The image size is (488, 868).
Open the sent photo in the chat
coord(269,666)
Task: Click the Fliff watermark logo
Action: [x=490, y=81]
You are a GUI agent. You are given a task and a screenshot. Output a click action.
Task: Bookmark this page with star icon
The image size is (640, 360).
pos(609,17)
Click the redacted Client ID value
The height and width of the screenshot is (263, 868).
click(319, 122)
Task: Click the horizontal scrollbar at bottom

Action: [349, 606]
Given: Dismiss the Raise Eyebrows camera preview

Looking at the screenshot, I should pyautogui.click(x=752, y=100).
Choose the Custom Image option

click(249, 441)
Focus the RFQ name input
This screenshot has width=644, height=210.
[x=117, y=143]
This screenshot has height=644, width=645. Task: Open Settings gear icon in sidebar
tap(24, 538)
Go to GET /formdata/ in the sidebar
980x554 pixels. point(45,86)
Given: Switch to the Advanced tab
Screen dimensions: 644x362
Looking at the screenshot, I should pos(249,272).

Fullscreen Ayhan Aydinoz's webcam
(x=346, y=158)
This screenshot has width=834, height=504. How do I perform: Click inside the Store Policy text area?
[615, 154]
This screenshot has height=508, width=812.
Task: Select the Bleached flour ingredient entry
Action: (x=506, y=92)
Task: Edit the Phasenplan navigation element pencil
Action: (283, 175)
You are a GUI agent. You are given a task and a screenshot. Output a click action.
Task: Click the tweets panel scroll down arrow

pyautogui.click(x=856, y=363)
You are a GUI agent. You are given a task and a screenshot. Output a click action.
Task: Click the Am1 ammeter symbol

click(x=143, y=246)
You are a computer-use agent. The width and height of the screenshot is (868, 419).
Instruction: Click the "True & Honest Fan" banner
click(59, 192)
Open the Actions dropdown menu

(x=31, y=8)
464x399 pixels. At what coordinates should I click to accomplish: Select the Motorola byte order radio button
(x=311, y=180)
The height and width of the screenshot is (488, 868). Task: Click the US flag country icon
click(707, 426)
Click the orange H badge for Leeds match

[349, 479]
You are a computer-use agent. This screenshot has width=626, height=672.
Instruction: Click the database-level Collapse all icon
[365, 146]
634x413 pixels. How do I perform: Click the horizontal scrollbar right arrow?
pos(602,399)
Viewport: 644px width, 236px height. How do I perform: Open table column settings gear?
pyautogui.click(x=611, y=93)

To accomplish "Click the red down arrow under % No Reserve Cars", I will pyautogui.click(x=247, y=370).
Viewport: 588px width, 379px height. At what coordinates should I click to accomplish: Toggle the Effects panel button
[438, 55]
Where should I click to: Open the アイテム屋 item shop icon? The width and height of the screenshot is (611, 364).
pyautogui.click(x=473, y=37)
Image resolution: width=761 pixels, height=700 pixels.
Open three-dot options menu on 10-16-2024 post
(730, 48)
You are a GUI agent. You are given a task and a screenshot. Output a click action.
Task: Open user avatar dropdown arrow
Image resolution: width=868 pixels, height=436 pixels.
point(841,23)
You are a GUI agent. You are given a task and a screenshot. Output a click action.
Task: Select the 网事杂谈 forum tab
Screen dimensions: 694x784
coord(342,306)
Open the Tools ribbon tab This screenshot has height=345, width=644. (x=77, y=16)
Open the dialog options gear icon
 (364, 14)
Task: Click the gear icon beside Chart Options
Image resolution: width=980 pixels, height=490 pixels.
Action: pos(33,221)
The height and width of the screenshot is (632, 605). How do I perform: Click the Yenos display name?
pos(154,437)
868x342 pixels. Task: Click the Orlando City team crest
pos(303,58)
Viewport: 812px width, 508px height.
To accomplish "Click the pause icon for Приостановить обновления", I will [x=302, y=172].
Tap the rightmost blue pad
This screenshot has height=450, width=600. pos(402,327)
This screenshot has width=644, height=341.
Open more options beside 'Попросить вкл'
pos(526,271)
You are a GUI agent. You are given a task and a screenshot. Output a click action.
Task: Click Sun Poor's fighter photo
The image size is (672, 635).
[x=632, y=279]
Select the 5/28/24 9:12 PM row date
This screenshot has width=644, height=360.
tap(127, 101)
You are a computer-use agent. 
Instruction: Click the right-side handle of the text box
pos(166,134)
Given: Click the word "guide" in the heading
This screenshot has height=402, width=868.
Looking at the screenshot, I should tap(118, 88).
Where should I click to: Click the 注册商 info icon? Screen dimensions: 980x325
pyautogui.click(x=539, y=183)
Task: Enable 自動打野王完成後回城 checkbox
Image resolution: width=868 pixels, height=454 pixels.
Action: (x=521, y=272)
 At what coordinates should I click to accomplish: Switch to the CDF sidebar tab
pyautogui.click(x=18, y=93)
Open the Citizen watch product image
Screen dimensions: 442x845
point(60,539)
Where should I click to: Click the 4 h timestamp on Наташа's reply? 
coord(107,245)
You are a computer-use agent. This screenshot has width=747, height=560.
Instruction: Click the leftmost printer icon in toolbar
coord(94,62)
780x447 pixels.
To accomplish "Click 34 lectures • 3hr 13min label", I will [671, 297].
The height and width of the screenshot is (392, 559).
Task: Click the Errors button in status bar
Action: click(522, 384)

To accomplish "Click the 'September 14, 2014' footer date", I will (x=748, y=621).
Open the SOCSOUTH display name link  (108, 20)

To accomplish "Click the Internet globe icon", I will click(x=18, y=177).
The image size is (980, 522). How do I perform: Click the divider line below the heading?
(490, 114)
________
■ PROBLEM STATEMENT
Output the full listing exactly as it stands.

■ RESULT FOR THIS EXERCISE
The image size is (488, 868).
Open the sent photo in the chat
coord(269,666)
Task: Click the Fliff watermark logo
Action: [x=490, y=81]
You are a GUI agent. You are given a task and a screenshot. Output a click action.
Task: Bookmark this page with star icon
The image size is (640, 360).
pos(609,17)
Click the redacted Client ID value
The height and width of the screenshot is (263, 868).
click(319, 122)
Task: Click the horizontal scrollbar at bottom

Action: [349, 606]
Given: Dismiss the Raise Eyebrows camera preview

Looking at the screenshot, I should pyautogui.click(x=752, y=100).
Choose the Custom Image option

click(249, 441)
Focus the RFQ name input
This screenshot has width=644, height=210.
[x=117, y=143]
This screenshot has height=644, width=645. Task: Open Settings gear icon in sidebar
tap(24, 538)
Go to GET /formdata/ in the sidebar
980x554 pixels. point(45,86)
Given: Switch to the Advanced tab
Screen dimensions: 644x362
Looking at the screenshot, I should pos(249,272).

Fullscreen Ayhan Aydinoz's webcam
(x=346, y=158)
This screenshot has width=834, height=504. How do I perform: Click inside the Store Policy text area?
[615, 154]
This screenshot has height=508, width=812.
Task: Select the Bleached flour ingredient entry
Action: (x=506, y=92)
Task: Edit the Phasenplan navigation element pencil
Action: (283, 175)
You are a GUI agent. You are given a task and a screenshot. Output a click action.
Task: Click the tweets panel scroll down arrow

pyautogui.click(x=856, y=363)
You are a GUI agent. You are given a task and a screenshot. Output a click action.
Task: Click the Am1 ammeter symbol

click(x=143, y=246)
You are a computer-use agent. The width and height of the screenshot is (868, 419).
Instruction: Click the "True & Honest Fan" banner
click(59, 192)
Open the Actions dropdown menu

(x=31, y=8)
464x399 pixels. At what coordinates should I click to accomplish: Select the Motorola byte order radio button
(x=311, y=180)
The height and width of the screenshot is (488, 868). Task: Click the US flag country icon
click(707, 426)
Click the orange H badge for Leeds match

[349, 479]
You are a computer-use agent. This screenshot has width=626, height=672.
Instruction: Click the database-level Collapse all icon
[365, 146]
634x413 pixels. How do I perform: Click the horizontal scrollbar right arrow?
pos(602,399)
Viewport: 644px width, 236px height. How do I perform: Open table column settings gear?
pyautogui.click(x=611, y=93)

To accomplish "Click the red down arrow under % No Reserve Cars", I will pyautogui.click(x=247, y=370).
Viewport: 588px width, 379px height. At what coordinates should I click to accomplish: Toggle the Effects panel button
[438, 55]
Where should I click to: Open the アイテム屋 item shop icon? The width and height of the screenshot is (611, 364).
pyautogui.click(x=473, y=37)
Image resolution: width=761 pixels, height=700 pixels.
Open three-dot options menu on 10-16-2024 post
(730, 48)
You are a GUI agent. You are given a task and a screenshot. Output a click action.
Task: Open user avatar dropdown arrow
Image resolution: width=868 pixels, height=436 pixels.
point(841,23)
You are a GUI agent. You are given a task and a screenshot. Output a click action.
Task: Select the 网事杂谈 forum tab
Screen dimensions: 694x784
coord(342,306)
Open the Tools ribbon tab This screenshot has height=345, width=644. (x=77, y=16)
Open the dialog options gear icon
 (364, 14)
Task: Click the gear icon beside Chart Options
Image resolution: width=980 pixels, height=490 pixels.
Action: pos(33,221)
The height and width of the screenshot is (632, 605). How do I perform: Click the Yenos display name?
pos(154,437)
868x342 pixels. Task: Click the Orlando City team crest
pos(303,58)
Viewport: 812px width, 508px height.
To accomplish "Click the pause icon for Приостановить обновления", I will [x=302, y=172].
Tap the rightmost blue pad
This screenshot has height=450, width=600. pos(402,327)
This screenshot has width=644, height=341.
Open more options beside 'Попросить вкл'
pos(526,271)
You are a GUI agent. You are given a task and a screenshot. Output a click action.
Task: Click Sun Poor's fighter photo
The image size is (672, 635).
[x=632, y=279]
Select the 5/28/24 9:12 PM row date
This screenshot has width=644, height=360.
tap(127, 101)
You are a computer-use agent. 
Instruction: Click the right-side handle of the text box
pos(166,134)
Given: Click the word "guide" in the heading
This screenshot has height=402, width=868.
Looking at the screenshot, I should tap(118, 88).
Where should I click to: Click the 注册商 info icon? Screen dimensions: 980x325
pyautogui.click(x=539, y=183)
Task: Enable 自動打野王完成後回城 checkbox
Image resolution: width=868 pixels, height=454 pixels.
Action: (x=521, y=272)
 At what coordinates should I click to accomplish: Switch to the CDF sidebar tab
pyautogui.click(x=18, y=93)
Open the Citizen watch product image
Screen dimensions: 442x845
point(60,539)
Where should I click to: Click the 4 h timestamp on Наташа's reply? 
coord(107,245)
You are a computer-use agent. This screenshot has width=747, height=560.
Instruction: Click the leftmost printer icon in toolbar
coord(94,62)
780x447 pixels.
To accomplish "Click 34 lectures • 3hr 13min label", I will [671, 297].
The height and width of the screenshot is (392, 559).
Task: Click the Errors button in status bar
Action: click(522, 384)

To accomplish "Click the 'September 14, 2014' footer date", I will (x=748, y=621).
Open the SOCSOUTH display name link  (108, 20)

To accomplish "Click the Internet globe icon", I will click(x=18, y=177).
The image size is (980, 522). How do I perform: Click the divider line below the heading?
(490, 114)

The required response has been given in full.